TASK DETAILS
Pictures appear among the records below and must be omitted. Repeat exactly the lines from the line with "Task: Open the share upload icon" to the line with "Image resolution: width=1024", both included.

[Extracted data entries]
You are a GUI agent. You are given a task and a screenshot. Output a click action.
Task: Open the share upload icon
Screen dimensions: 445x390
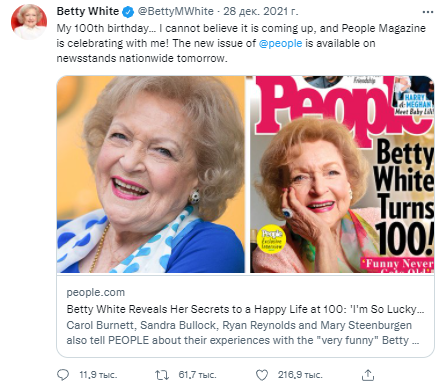point(368,375)
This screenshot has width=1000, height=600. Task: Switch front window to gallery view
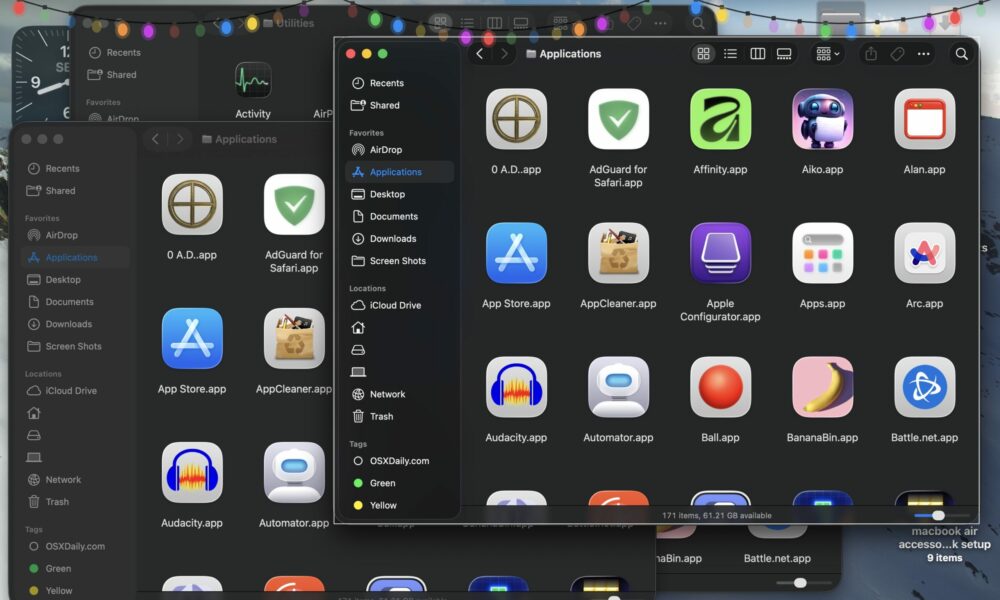pos(785,54)
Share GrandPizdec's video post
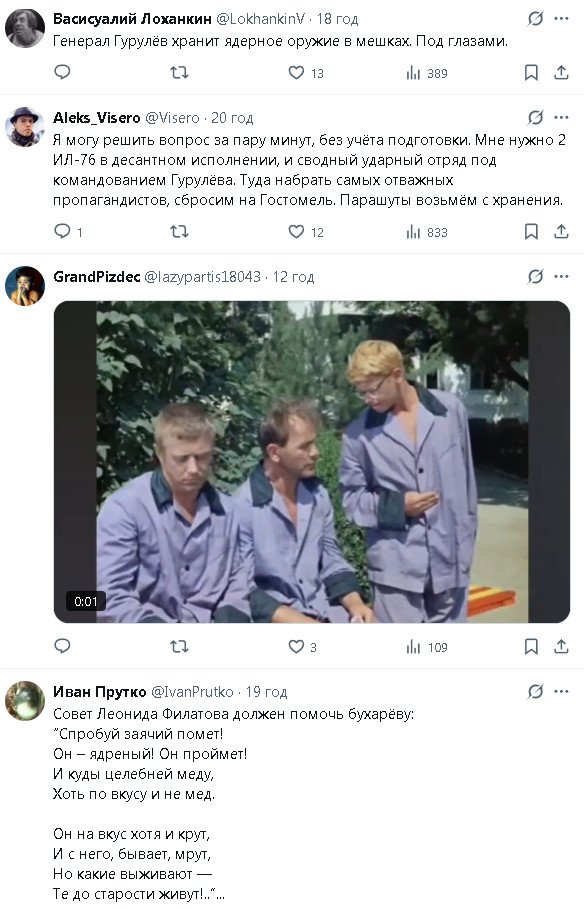This screenshot has height=909, width=584. (x=561, y=646)
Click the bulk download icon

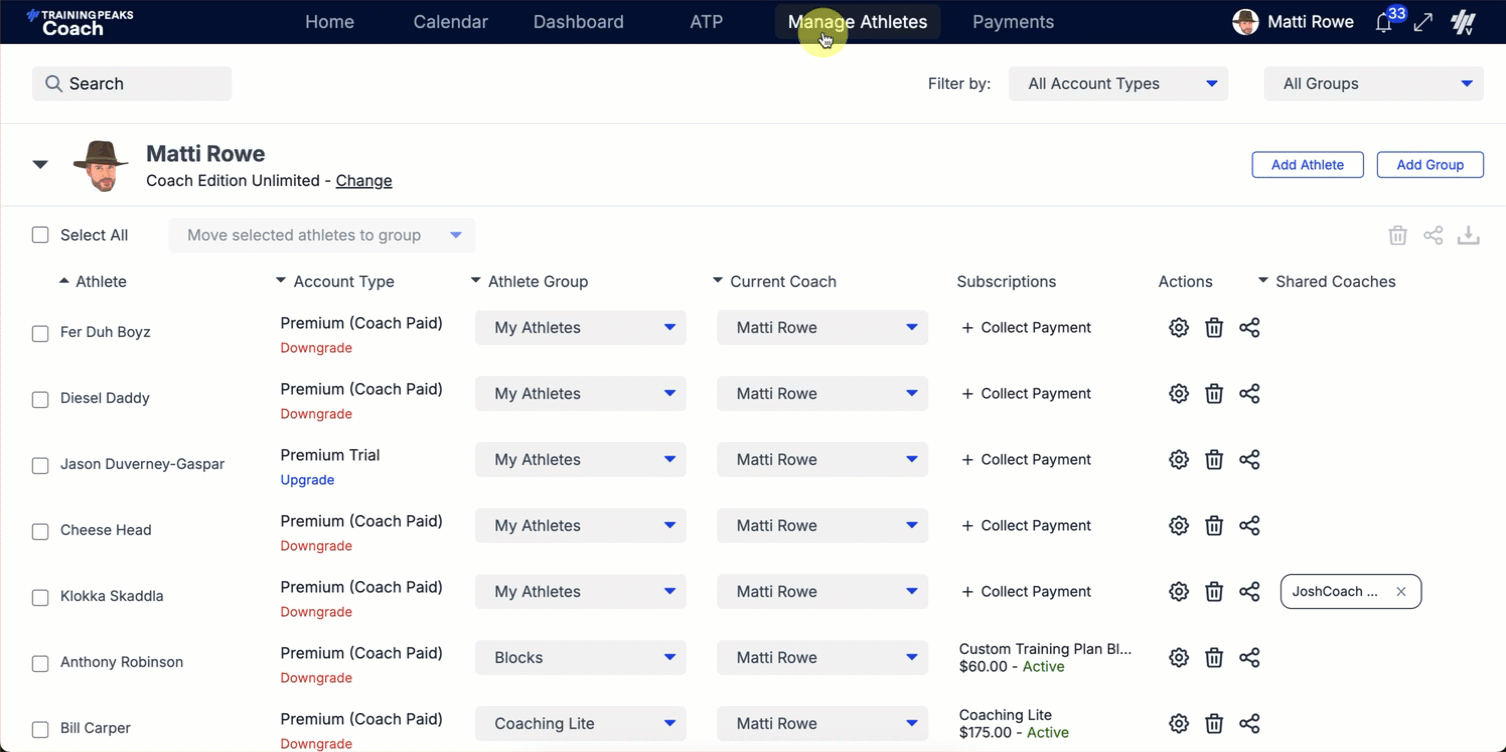coord(1468,235)
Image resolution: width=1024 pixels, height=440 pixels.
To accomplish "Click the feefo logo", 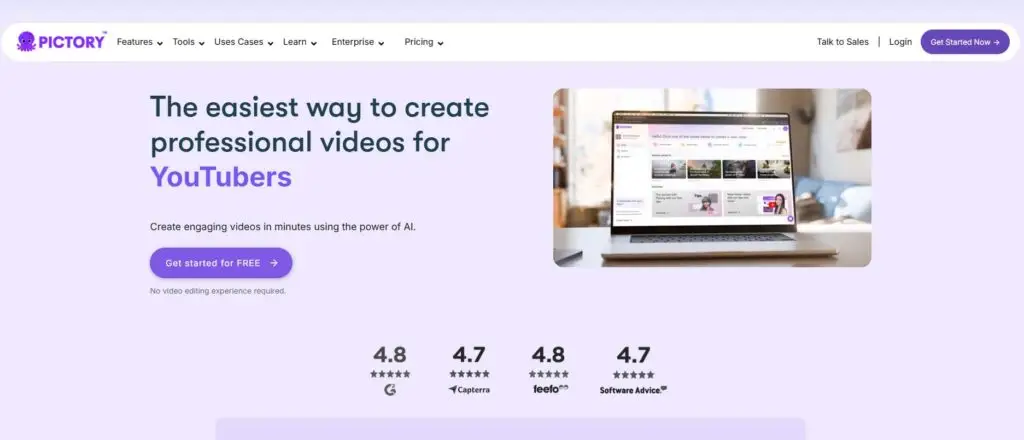I will point(549,389).
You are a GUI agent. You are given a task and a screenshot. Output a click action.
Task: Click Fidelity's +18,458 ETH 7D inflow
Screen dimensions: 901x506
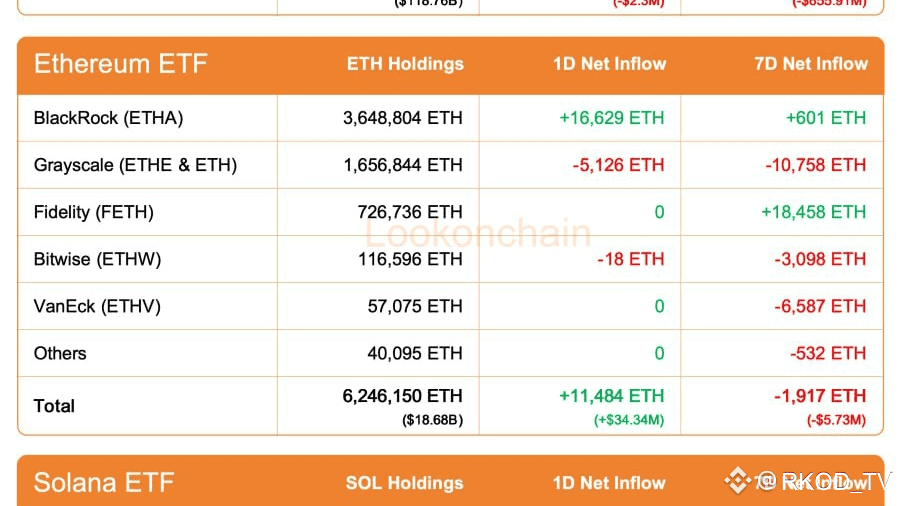click(x=813, y=212)
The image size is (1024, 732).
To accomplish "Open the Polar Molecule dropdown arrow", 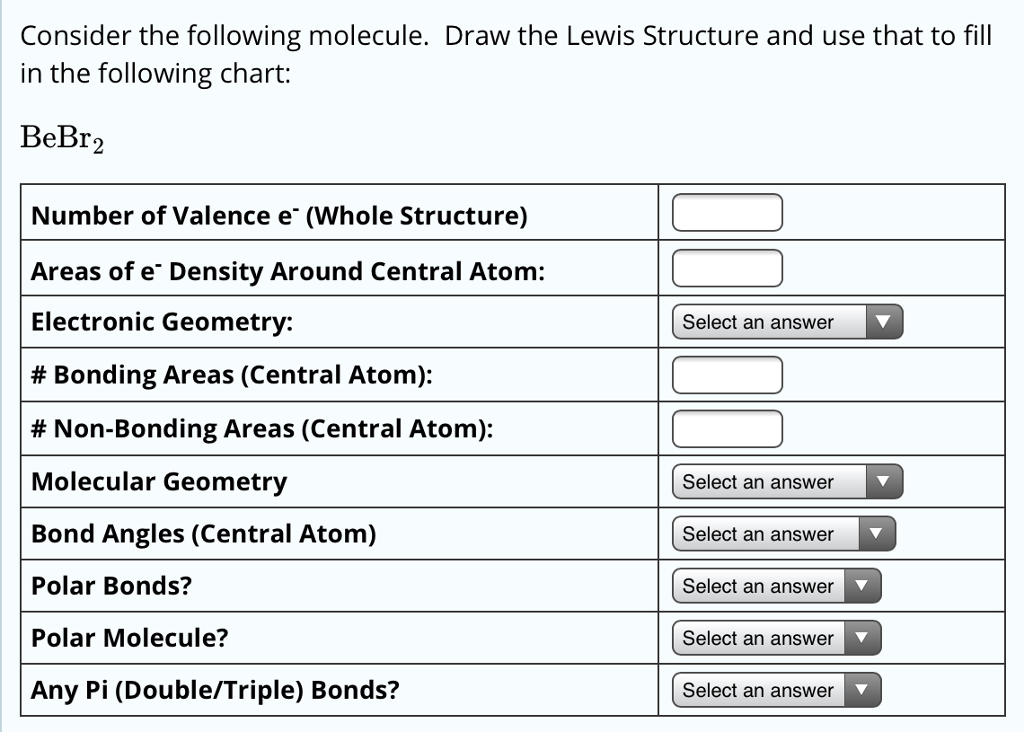I will (x=866, y=637).
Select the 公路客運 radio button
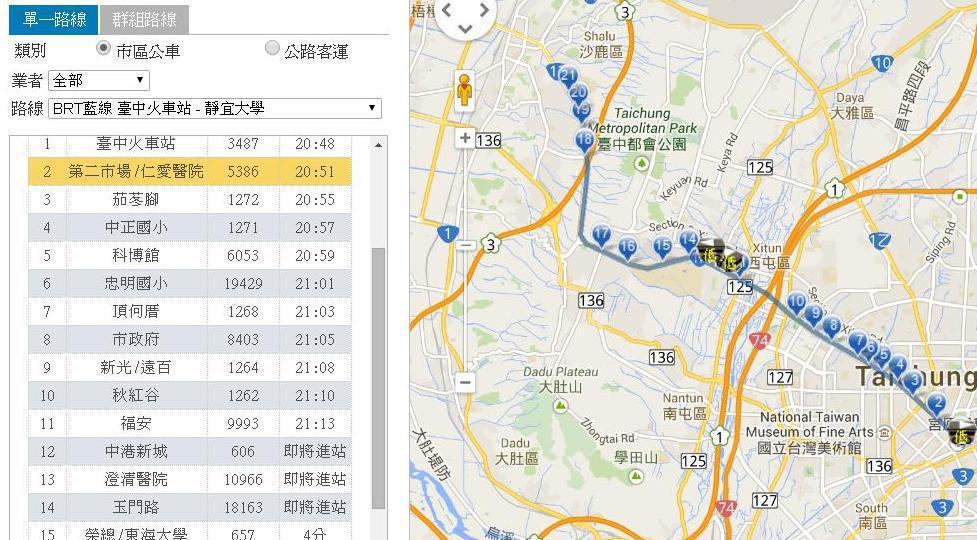 tap(272, 48)
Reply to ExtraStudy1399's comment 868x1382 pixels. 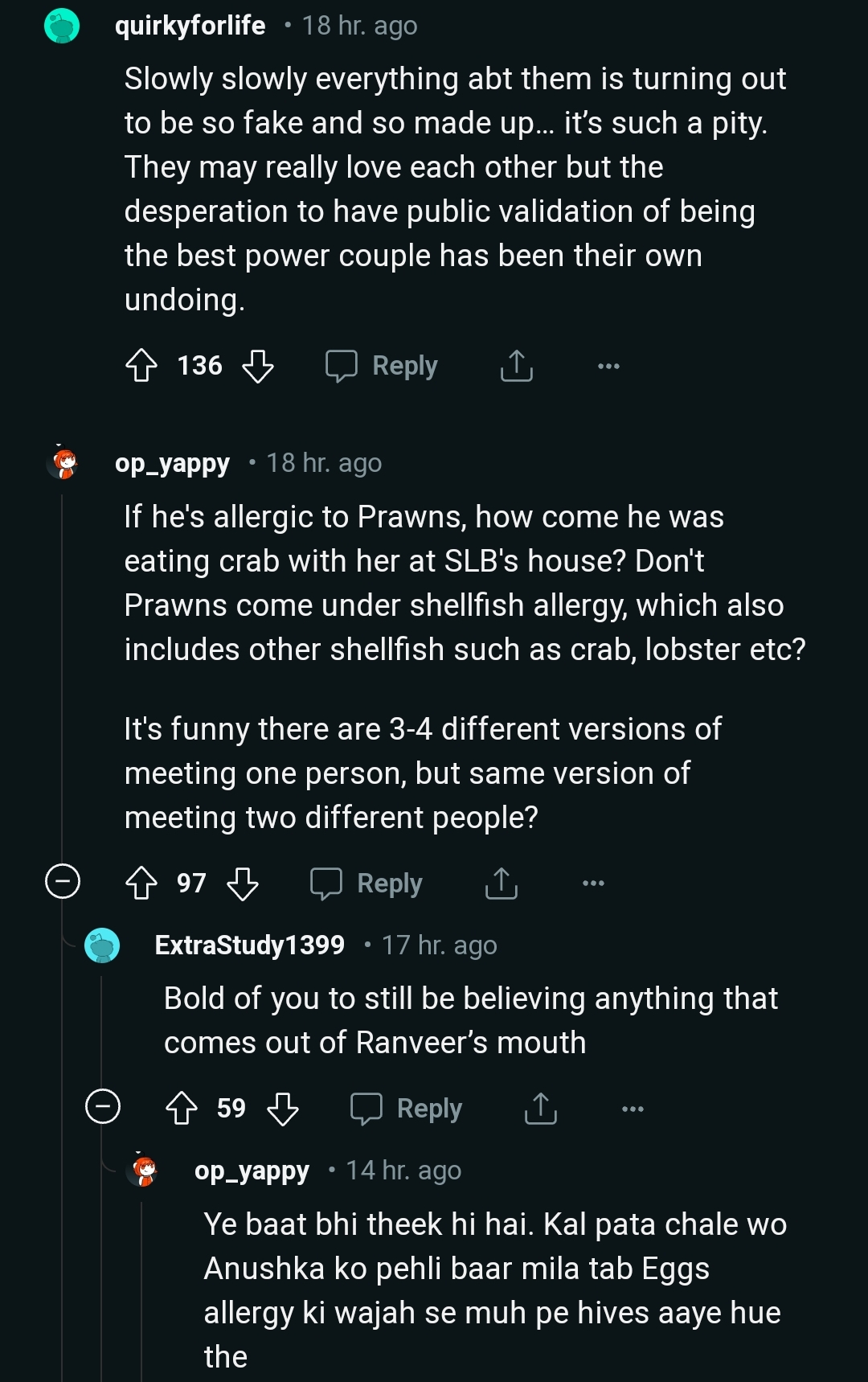(407, 1108)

REPLY
Task: Open the share upload icon
Screen dimensions: 445x390
point(368,375)
This screenshot has width=1000, height=600. Task: Switch front window to gallery view
pos(785,54)
Share GrandPizdec's video post
This screenshot has height=909, width=584. (x=561, y=646)
Click the bulk download icon

coord(1468,235)
Image resolution: width=1024 pixels, height=440 pixels.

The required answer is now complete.